Die Frau war bei Bewusstsein, sie kämpfte stöhnend gegen Fessel und Knebel. Kirian riss ihr den Stoff herunter, mit dem er ihren Kopf verhüllt hatte. Sehen konnte er es nicht, dazu war es in diesem Teil des Raumes zu dunkel, aber sie schien soweit wohlauf. Keine Gefahr, dass sie ersticken könnte. Jetzt hieß es nur noch beten, dass der Stoff und die zusätzliche Decke ihr Gehör soweit gedämpft hatten, dass sie nichts über seine wahre Identität erfahren hatte.
„Bleibt still. Im Morgengrauen wird man Euch finden und befreien!“, zischte er ihr zu. Dann verließ er das Zimmer. Er musste zu Lys, sofort! Jetzt war die beste und zugleich einzige Gelegenheit, seinen Plan umzusetzen.
Kirian zog seine Kapuze tief ins Gesicht und eilte die Treppen hinab, bis er die Verliese fand. Niemand begegnete ihm unterwegs, nicht einmal mehr die Katze. Eine stahlbeschlagene Tür versperrte ihm den Weg, doch damit hatte er gerechnet und klopfte energisch mit dem Knauf seines Säbels dagegen. Es dauerte einige Augenblicke, dann öffnete sich eine Klappe in der Tür.
„Öffnet, im Namen des Freiherrn!“, befahl Kirian und hielt dem Wächter das Dokument entgegen.
„Das hat der Herr nicht geschrieben, ich kenne seine Schrift“, knurrte der Mann, dessen Glatze im Laternenlicht leuchtete.
„Natürlich nicht, du Narr! Der obere Teil stammt von meinem Herrn, der weit höher steht als der deine. Prüfe die Unterschrift.“
Der Wächter hob die Laterne höher, studierte das Pergament. Dann öffnete er die Tür.
„Ich veranlasse alles, Herr“, brummte er und rief über die Schulter: „Geros, Minar, führt den Mann zu dem Gefangenen. Er hat Order, den Corlin sofort mitzunehmen.“
„Zwei Pferde brauche ich. Meins ist erschöpft“, fügte Kirian hinzu. Zwei weitere Kerkerwächter erschienen, beide waren deutlich angetrunken.
„Müssen wir da nicht den Herrn wecken?“, fragte einer, während er sich erst das fettige dunkle Haar, dann ausgiebig am Bauch kratzte.

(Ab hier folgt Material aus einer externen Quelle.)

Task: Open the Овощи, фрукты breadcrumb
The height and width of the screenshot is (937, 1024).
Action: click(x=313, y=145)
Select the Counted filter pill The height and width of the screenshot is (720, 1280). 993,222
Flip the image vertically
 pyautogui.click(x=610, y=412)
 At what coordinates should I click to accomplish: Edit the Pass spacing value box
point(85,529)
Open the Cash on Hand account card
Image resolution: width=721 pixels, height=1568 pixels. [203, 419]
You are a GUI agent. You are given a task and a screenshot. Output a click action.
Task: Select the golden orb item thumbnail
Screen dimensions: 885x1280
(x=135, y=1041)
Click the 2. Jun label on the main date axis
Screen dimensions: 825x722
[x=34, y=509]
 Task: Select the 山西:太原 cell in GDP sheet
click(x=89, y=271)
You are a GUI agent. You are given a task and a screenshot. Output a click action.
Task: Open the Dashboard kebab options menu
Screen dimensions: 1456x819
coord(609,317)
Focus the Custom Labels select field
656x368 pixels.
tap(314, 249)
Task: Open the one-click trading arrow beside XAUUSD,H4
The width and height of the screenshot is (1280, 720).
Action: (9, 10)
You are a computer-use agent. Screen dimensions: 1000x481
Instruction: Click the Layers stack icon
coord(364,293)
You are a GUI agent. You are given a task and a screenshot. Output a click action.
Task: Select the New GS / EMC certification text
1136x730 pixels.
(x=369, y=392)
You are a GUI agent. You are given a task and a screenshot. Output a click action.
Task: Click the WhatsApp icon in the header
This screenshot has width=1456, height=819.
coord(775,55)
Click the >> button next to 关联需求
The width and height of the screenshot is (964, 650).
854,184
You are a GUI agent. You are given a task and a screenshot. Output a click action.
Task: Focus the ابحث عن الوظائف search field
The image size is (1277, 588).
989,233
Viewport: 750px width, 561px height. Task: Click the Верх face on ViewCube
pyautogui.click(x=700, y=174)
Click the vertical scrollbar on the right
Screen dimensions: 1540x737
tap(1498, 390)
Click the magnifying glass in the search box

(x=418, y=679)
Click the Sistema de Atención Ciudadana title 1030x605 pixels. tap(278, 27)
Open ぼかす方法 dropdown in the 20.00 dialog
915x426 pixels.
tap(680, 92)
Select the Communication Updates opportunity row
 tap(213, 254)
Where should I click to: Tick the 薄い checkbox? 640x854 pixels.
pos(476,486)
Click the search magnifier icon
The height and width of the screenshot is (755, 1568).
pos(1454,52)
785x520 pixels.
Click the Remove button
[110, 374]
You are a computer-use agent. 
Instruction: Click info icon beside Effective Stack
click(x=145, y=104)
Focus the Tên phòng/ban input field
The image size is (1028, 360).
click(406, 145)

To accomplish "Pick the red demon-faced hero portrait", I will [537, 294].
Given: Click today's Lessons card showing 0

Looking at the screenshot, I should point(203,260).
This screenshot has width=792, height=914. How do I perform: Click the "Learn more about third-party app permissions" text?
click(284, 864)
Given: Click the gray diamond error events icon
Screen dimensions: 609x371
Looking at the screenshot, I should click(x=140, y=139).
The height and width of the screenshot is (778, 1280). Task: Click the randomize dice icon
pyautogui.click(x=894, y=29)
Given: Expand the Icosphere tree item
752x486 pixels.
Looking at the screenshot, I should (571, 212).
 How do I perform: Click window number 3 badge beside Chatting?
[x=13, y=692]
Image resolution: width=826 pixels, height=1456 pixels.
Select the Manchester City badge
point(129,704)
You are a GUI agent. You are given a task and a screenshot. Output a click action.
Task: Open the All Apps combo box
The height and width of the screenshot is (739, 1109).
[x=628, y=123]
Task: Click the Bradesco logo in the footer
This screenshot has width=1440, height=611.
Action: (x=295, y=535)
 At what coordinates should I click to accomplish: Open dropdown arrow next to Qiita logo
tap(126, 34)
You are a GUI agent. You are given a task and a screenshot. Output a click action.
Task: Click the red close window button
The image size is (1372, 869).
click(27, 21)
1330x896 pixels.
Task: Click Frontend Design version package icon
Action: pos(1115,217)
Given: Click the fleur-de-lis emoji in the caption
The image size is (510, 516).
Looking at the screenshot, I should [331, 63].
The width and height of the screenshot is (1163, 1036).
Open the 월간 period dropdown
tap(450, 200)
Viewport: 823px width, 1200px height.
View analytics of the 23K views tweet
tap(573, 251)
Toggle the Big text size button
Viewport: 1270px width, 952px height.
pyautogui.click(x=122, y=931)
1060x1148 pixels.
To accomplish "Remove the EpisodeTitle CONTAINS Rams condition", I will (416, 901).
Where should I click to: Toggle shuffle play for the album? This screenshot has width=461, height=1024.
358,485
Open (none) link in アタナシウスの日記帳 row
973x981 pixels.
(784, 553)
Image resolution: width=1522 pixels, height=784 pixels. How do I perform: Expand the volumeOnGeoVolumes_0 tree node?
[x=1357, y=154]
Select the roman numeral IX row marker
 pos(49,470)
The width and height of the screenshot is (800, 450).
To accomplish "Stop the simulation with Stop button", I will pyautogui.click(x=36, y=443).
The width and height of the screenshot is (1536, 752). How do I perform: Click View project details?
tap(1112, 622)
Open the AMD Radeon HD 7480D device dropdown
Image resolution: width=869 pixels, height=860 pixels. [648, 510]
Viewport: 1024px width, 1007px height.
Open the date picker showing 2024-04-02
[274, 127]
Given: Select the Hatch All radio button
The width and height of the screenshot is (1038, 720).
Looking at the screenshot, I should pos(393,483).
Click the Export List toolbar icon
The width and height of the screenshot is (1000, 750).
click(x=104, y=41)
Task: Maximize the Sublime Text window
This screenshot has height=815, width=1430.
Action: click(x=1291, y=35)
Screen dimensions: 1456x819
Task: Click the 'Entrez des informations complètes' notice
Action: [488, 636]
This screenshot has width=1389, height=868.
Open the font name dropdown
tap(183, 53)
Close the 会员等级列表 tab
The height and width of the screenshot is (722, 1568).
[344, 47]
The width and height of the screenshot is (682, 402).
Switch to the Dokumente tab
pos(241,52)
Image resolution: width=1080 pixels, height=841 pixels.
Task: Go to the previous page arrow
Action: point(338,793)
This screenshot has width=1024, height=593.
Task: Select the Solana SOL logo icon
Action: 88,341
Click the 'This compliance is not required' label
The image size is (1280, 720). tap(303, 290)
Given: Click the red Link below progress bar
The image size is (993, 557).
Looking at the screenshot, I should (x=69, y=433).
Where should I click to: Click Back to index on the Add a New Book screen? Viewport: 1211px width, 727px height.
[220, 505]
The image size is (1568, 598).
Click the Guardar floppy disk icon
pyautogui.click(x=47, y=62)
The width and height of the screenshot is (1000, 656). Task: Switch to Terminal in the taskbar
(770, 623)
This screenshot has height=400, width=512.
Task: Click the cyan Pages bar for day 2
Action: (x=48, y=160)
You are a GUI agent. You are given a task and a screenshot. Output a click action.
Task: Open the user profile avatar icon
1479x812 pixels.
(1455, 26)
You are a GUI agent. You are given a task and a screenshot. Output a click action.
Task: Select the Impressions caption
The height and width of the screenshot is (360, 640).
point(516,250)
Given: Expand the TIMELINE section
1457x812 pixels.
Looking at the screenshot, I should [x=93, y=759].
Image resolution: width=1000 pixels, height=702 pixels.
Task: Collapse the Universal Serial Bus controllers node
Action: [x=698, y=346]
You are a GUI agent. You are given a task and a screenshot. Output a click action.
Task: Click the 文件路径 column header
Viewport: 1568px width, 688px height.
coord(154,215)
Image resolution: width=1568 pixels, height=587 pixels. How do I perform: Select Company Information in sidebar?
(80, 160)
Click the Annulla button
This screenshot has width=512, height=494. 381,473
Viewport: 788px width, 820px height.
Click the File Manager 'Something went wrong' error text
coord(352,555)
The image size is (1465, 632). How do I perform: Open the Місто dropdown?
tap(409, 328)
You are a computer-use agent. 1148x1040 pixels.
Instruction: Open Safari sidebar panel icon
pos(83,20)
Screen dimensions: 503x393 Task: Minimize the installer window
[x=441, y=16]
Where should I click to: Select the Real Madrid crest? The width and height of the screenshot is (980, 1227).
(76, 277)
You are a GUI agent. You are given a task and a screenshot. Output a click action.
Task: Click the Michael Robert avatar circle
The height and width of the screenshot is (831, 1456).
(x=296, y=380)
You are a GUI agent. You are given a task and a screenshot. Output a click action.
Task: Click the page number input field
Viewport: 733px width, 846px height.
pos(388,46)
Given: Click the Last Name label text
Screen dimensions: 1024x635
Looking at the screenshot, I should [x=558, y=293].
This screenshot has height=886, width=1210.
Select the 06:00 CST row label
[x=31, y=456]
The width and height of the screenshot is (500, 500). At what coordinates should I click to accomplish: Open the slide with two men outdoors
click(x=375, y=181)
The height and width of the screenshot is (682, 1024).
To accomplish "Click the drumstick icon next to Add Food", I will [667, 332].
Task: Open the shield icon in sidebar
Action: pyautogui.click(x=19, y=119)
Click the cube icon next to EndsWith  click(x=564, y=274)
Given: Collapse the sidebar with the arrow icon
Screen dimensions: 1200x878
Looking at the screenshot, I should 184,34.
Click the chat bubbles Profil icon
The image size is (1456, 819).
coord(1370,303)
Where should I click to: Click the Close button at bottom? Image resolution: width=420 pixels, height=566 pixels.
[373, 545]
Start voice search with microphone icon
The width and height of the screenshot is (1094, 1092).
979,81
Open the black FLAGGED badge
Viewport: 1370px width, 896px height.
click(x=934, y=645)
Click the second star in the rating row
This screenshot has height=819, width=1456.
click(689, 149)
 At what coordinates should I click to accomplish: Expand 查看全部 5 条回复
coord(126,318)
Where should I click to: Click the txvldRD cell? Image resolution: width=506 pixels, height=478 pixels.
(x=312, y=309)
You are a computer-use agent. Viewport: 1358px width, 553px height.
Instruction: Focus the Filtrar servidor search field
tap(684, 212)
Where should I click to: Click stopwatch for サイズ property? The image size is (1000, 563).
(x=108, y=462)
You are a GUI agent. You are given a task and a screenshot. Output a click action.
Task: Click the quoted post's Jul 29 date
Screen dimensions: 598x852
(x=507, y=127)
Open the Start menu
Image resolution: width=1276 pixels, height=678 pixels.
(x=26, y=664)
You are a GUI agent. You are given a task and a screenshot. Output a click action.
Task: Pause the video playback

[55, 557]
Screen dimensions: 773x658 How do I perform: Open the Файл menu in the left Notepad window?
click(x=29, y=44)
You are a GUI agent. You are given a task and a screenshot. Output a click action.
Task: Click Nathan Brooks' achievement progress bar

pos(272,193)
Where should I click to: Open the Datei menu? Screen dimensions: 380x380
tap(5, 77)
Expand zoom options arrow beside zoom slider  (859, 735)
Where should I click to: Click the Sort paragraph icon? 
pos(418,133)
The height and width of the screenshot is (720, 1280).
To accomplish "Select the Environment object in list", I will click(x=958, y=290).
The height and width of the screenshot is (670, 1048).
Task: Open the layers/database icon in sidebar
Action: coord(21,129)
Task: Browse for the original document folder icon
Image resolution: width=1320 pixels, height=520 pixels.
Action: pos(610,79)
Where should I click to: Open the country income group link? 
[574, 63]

„Der da hat Unterschrift und Siegel vom Herrn. ICH gehe jetzt nicht und störe den Herrn in der Nacht.“
Der Glatzkopf drängte sich an Kirian vorbei. „Werde dann mal die Pferde und Ausrüstung bereitstellen.“ Man sah ihm an, dass er nicht allzu begeistert von der Aussicht war, zu dieser Stunde den Stallmeister wecken und zwei Pferde fordern zu müssen. Genau darauf spekulierte Kirian, alle würden ihn schnell loswerden wollen und nicht genau nachforschen. Sollte das hier schief gehen, waren er und Lys verloren …
„Nimm die Waffen des Gefangenen mit, es sind wertvolle Trophäen“, befahl er herablassend.
Die beiden anderen Wächter liefen voraus und führten Kirian zu einer weiteren schweren, mehrfach verriegelten Tür. Ohne die passenden Schlüssel wäre er hier niemals durchgekommen, das war mehr als offensichtlich.
„So, da is’ er“, sagte der zweite Mann, der bis jetzt geschwiegen hatte. Er war groß und so muskulös, dass Kirian sich wahrhaftig nicht mit ihm anlegen wollte. Dieses Unbehagen zeigte er jedoch nicht, genauso wenig wie seine Sorge, in welchem Zustand sich Lys befinden würde.
„Wurde der Gefangene gefoltert?“, fragte er betont sachlich.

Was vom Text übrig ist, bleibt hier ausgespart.